Word and element location records
....

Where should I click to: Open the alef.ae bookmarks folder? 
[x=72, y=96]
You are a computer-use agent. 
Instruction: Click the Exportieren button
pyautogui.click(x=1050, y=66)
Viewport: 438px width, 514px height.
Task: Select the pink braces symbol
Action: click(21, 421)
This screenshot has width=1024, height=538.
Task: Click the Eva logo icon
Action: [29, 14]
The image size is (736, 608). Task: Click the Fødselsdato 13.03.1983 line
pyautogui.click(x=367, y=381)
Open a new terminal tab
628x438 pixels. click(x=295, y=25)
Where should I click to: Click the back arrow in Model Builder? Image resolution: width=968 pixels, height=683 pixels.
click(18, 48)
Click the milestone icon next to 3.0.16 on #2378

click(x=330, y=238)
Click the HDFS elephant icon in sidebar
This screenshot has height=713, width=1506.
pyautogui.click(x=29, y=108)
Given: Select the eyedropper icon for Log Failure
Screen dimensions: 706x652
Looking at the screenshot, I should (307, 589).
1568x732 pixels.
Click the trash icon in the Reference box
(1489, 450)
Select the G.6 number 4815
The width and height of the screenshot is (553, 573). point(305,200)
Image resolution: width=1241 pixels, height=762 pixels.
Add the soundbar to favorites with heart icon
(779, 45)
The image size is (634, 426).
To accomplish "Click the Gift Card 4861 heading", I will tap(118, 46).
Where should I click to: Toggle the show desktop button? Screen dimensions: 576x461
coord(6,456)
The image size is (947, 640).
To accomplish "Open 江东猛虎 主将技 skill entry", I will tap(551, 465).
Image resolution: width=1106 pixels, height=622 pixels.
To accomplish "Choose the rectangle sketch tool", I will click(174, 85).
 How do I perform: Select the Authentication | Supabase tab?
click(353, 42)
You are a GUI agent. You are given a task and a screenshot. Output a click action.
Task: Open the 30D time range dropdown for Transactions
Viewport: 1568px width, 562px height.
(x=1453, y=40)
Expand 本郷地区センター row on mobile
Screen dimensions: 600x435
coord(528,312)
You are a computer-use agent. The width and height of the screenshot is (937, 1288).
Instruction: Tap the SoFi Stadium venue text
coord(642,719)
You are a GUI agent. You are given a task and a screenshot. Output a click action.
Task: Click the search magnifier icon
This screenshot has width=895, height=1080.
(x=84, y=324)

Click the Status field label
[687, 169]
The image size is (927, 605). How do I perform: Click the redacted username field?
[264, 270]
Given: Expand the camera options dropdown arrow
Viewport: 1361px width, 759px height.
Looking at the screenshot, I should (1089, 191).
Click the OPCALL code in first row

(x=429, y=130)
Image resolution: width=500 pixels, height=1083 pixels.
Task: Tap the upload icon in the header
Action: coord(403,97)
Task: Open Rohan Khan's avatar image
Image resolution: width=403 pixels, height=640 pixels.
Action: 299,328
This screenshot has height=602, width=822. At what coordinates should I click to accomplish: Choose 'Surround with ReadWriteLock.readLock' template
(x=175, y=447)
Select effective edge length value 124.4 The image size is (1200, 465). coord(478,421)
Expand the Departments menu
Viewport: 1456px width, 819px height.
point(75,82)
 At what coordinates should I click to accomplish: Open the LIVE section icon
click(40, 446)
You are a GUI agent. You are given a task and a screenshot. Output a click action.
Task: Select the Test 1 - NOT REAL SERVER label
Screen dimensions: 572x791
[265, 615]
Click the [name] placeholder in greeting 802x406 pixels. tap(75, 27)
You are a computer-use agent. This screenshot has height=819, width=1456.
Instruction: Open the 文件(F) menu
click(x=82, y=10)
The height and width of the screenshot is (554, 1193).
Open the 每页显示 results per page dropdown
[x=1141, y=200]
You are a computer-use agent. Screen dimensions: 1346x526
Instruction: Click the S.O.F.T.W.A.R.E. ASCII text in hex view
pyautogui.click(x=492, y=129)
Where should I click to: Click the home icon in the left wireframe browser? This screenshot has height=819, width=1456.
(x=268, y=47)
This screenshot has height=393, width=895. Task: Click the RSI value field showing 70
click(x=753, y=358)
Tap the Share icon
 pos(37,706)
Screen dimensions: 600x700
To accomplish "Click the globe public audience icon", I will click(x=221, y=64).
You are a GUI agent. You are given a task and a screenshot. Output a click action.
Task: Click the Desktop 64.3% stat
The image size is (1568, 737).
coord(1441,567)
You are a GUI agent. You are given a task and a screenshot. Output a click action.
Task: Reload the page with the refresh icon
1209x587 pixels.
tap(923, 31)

....

CHALLENGE: Update the records by putting "Display size:" in place of each "Screen dimensions:", and leave every other part the same.

THE ANSWER:
Where should I click to: Open the alef.ae bookmarks folder? 
[x=72, y=96]
You are a computer-use agent. 
Instruction: Click the Exportieren button
pyautogui.click(x=1050, y=66)
Viewport: 438px width, 514px height.
Task: Select the pink braces symbol
Action: click(21, 421)
This screenshot has width=1024, height=538.
Task: Click the Eva logo icon
Action: [29, 14]
The image size is (736, 608). Task: Click the Fødselsdato 13.03.1983 line
pyautogui.click(x=367, y=381)
Open a new terminal tab
628x438 pixels. click(x=295, y=25)
Where should I click to: Click the back arrow in Model Builder? Image resolution: width=968 pixels, height=683 pixels.
click(18, 48)
Click the milestone icon next to 3.0.16 on #2378

click(x=330, y=238)
Click the HDFS elephant icon in sidebar
This screenshot has height=713, width=1506.
pyautogui.click(x=29, y=108)
Given: Select the eyedropper icon for Log Failure
Display size: 706x652
Looking at the screenshot, I should (307, 589).
1568x732 pixels.
Click the trash icon in the Reference box
(1489, 450)
Select the G.6 number 4815
The width and height of the screenshot is (553, 573). point(305,200)
Image resolution: width=1241 pixels, height=762 pixels.
Add the soundbar to favorites with heart icon
(779, 45)
The image size is (634, 426).
To accomplish "Click the Gift Card 4861 heading", I will tap(118, 46).
Where should I click to: Toggle the show desktop button? Display size: 576x461
coord(6,456)
The image size is (947, 640).
To accomplish "Open 江东猛虎 主将技 skill entry", I will tap(551, 465).
Image resolution: width=1106 pixels, height=622 pixels.
To accomplish "Choose the rectangle sketch tool", I will click(174, 85).
 How do I perform: Select the Authentication | Supabase tab?
click(353, 42)
You are a GUI agent. You are given a task and a screenshot. Output a click action.
Task: Open the 30D time range dropdown for Transactions
Viewport: 1568px width, 562px height.
(x=1453, y=40)
Expand 本郷地区センター row on mobile
Display size: 600x435
coord(528,312)
You are a computer-use agent. The width and height of the screenshot is (937, 1288).
Instruction: Tap the SoFi Stadium venue text
coord(642,719)
You are a GUI agent. You are given a task and a screenshot. Output a click action.
Task: Click the search magnifier icon
This screenshot has width=895, height=1080.
(x=84, y=324)

Click the Status field label
[687, 169]
The image size is (927, 605). How do I perform: Click the redacted username field?
[264, 270]
Given: Expand the camera options dropdown arrow
Viewport: 1361px width, 759px height.
Looking at the screenshot, I should (1089, 191).
Click the OPCALL code in first row

(x=429, y=130)
Image resolution: width=500 pixels, height=1083 pixels.
Task: Tap the upload icon in the header
Action: coord(403,97)
Task: Open Rohan Khan's avatar image
Image resolution: width=403 pixels, height=640 pixels.
Action: 299,328
This screenshot has height=602, width=822. At what coordinates should I click to accomplish: Choose 'Surround with ReadWriteLock.readLock' template
(x=175, y=447)
Select effective edge length value 124.4 The image size is (1200, 465). coord(478,421)
Expand the Departments menu
Viewport: 1456px width, 819px height.
point(75,82)
 At what coordinates should I click to accomplish: Open the LIVE section icon
click(40, 446)
You are a GUI agent. You are given a task and a screenshot. Output a click action.
Task: Select the Test 1 - NOT REAL SERVER label
Display size: 572x791
[265, 615]
Click the [name] placeholder in greeting 802x406 pixels. tap(75, 27)
You are a computer-use agent. This screenshot has height=819, width=1456.
Instruction: Open the 文件(F) menu
click(x=82, y=10)
The height and width of the screenshot is (554, 1193).
Open the 每页显示 results per page dropdown
[x=1141, y=200]
You are a computer-use agent. Display size: 1346x526
Instruction: Click the S.O.F.T.W.A.R.E. ASCII text in hex view
pyautogui.click(x=492, y=129)
Where should I click to: Click the home icon in the left wireframe browser? This screenshot has height=819, width=1456.
(x=268, y=47)
This screenshot has height=393, width=895. Task: Click the RSI value field showing 70
click(x=753, y=358)
Tap the Share icon
 pos(37,706)
Display size: 600x700
To accomplish "Click the globe public audience icon", I will click(x=221, y=64).
You are a GUI agent. You are given a task and a screenshot. Output a click action.
Task: Click the Desktop 64.3% stat
The image size is (1568, 737).
coord(1441,567)
You are a GUI agent. You are given a task and a screenshot. Output a click action.
Task: Reload the page with the refresh icon
1209x587 pixels.
tap(923, 31)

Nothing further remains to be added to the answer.